_Challenge_
Revise the records below by changing "dropdown" to "drop-down menu" and keeping everything else the same. Omit the pictures from your answer.

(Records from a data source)

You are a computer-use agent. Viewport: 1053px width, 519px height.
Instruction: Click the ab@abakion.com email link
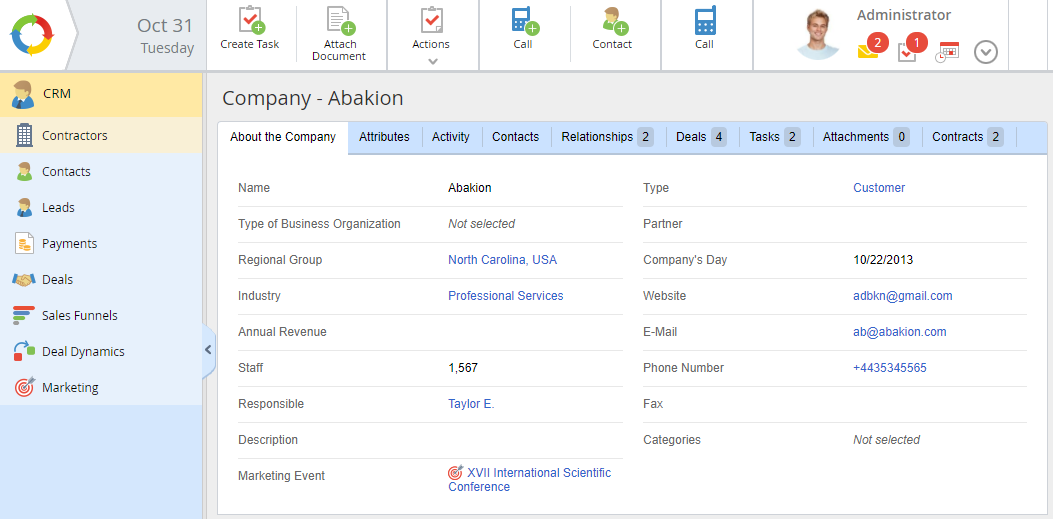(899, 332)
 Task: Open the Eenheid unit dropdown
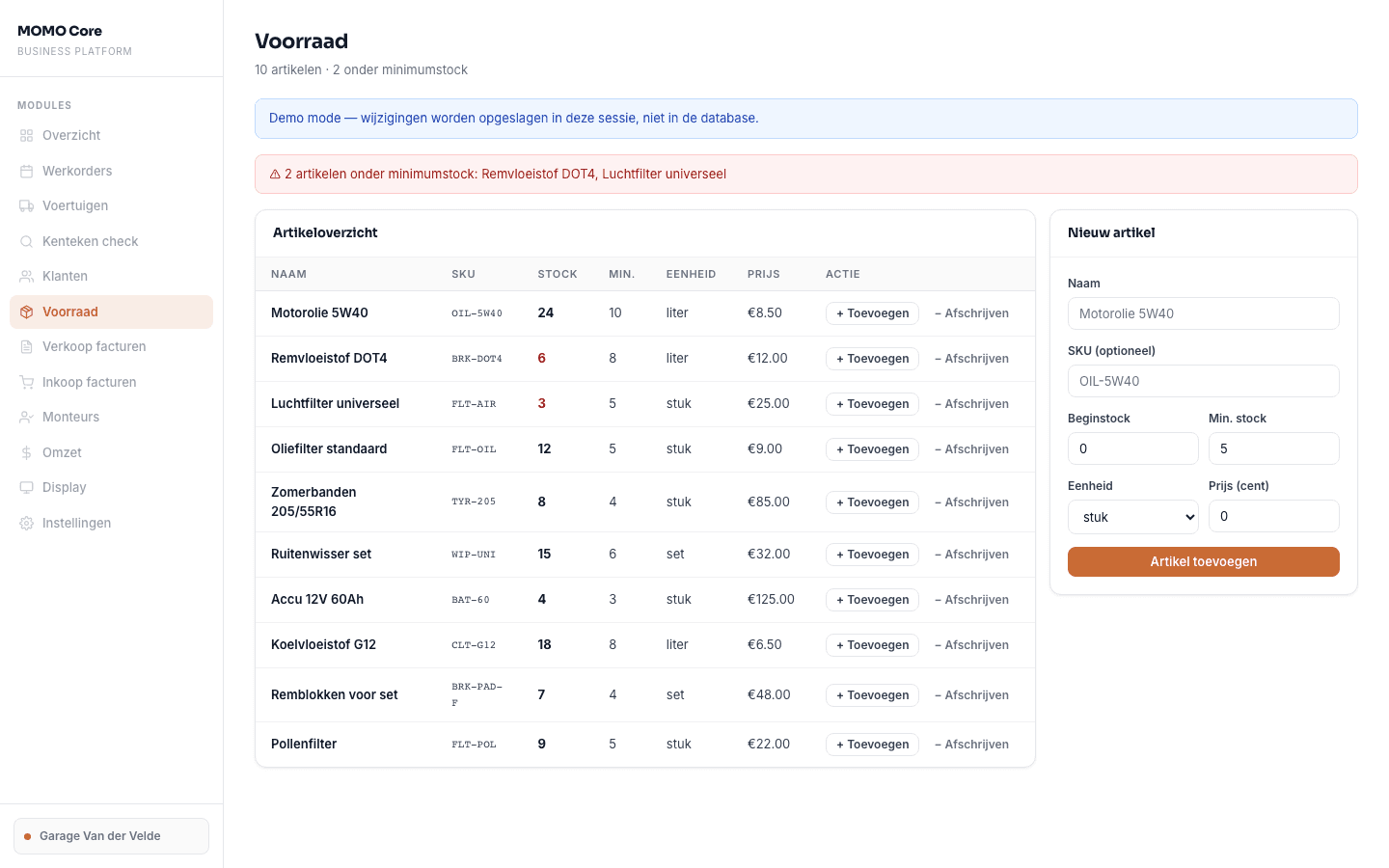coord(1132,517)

_Result of the exercise_
You are a computer-use agent. Viewport: 1053px width, 519px height.
Instruction: Click the ab@abakion.com email link
(899, 332)
 Task: Open the Eenheid unit drop-down menu
coord(1132,517)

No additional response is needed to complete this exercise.